*PROVIDED ENTRIES*.
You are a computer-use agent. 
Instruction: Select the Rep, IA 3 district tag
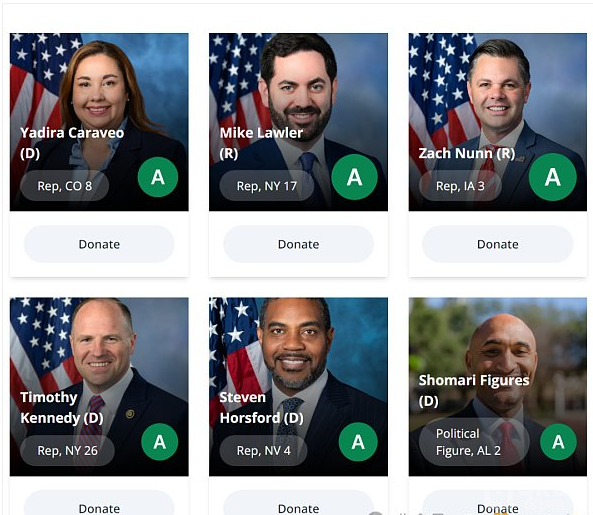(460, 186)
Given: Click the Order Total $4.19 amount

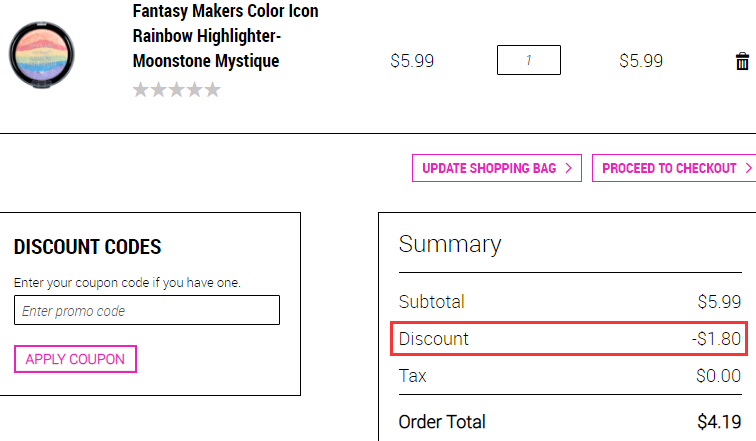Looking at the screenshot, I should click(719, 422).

*WORK REQUIRED*. Retype the line containing "Instruction: Select the" and all lines after it through the end of the material, exactly and only those, leaving out pictures.

*ANSWER SECTION*.
Instruction: Select the Rep, IA 3 district tag
(460, 186)
Given: Click the Order Total $4.19 amount

Looking at the screenshot, I should click(719, 422).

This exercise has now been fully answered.